__Brief__
Copy out the lines from the one containing "Screen dimensions: 1431x840" through the one containing "pyautogui.click(x=989, y=20)", replacing "library" with "bookmarks" and changing nothing else.

__Supplied material__
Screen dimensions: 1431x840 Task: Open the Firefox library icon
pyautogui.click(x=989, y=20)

--

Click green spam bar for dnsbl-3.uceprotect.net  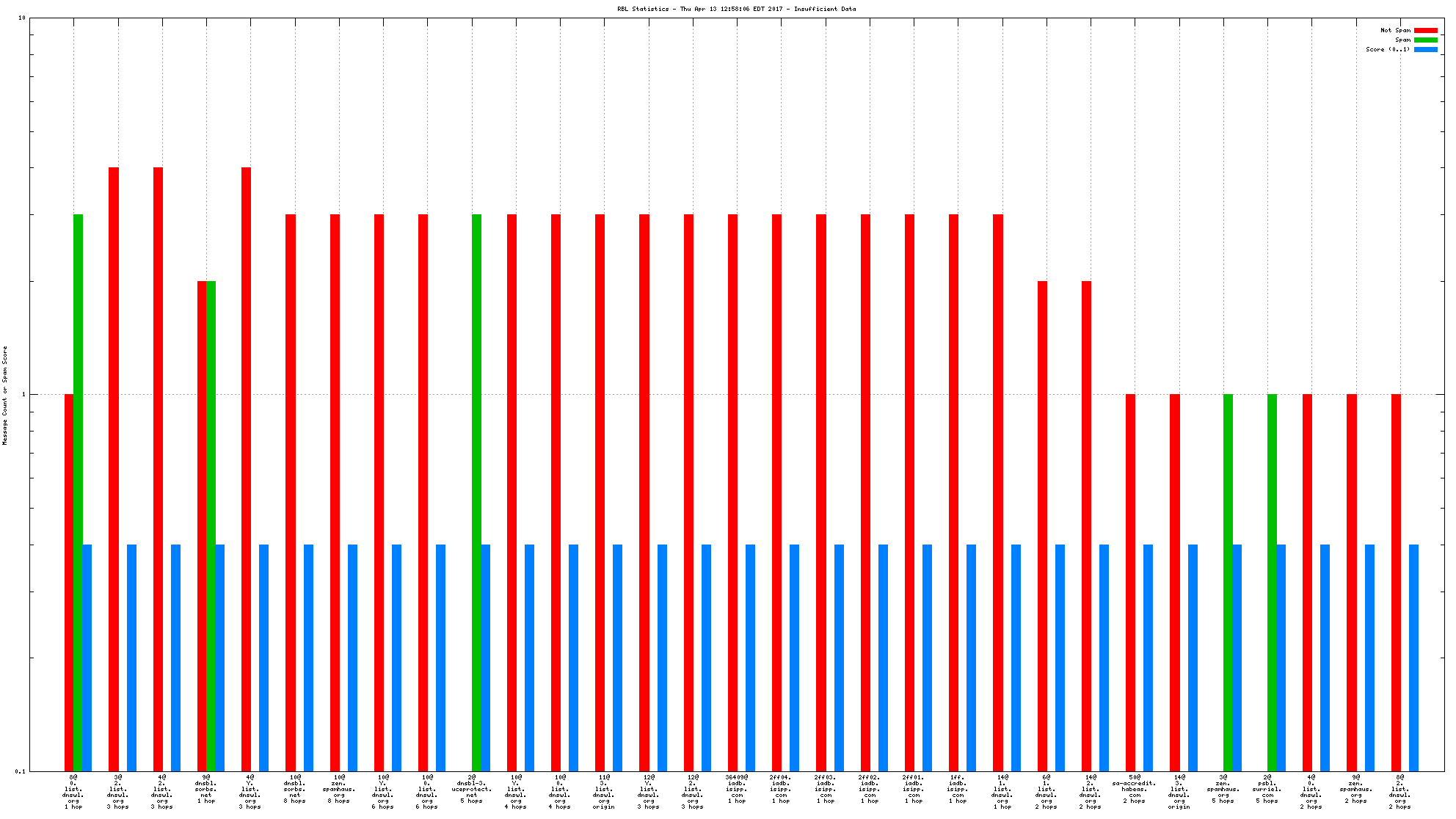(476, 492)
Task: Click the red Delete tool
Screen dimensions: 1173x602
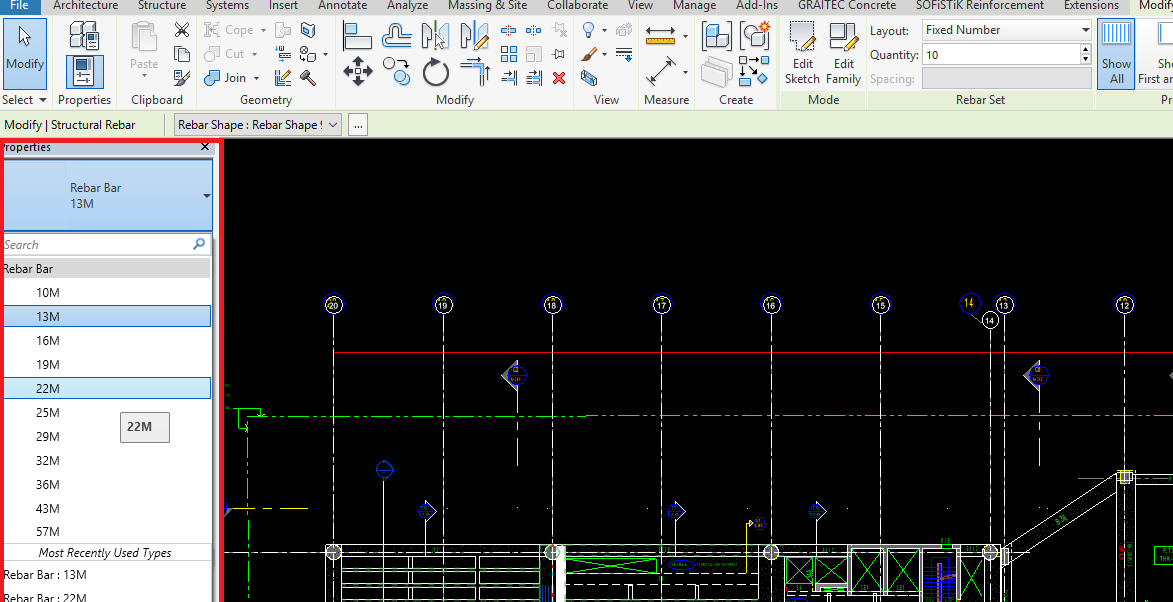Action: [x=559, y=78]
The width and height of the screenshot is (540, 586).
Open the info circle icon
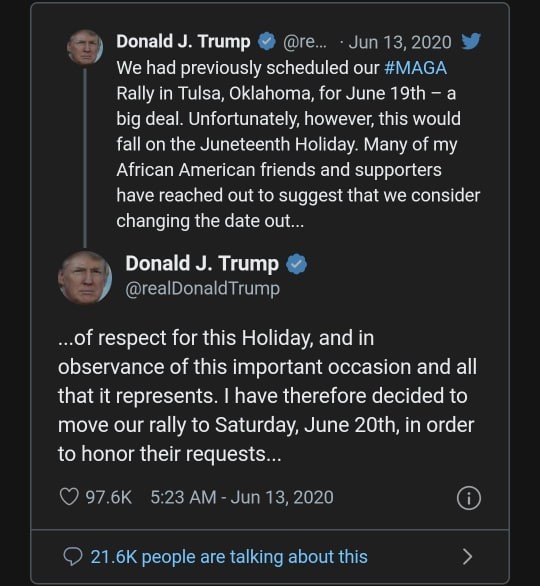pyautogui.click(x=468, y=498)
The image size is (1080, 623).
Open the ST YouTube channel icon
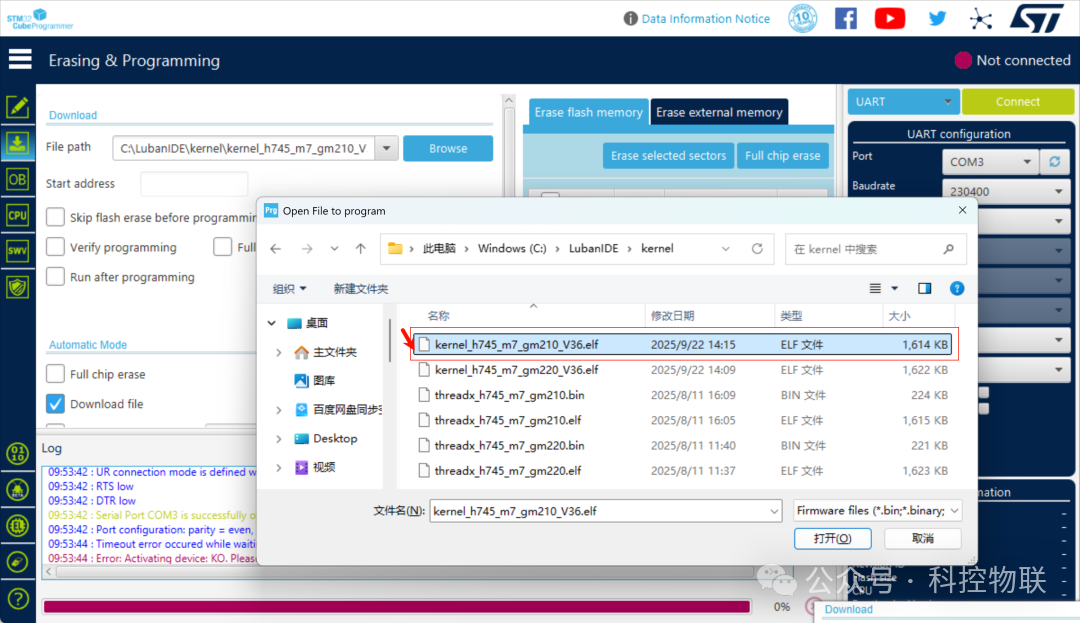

__Output of the task__
Screen dimensions: 1431x840 Task: Open the Firefox bookmarks icon
pyautogui.click(x=989, y=20)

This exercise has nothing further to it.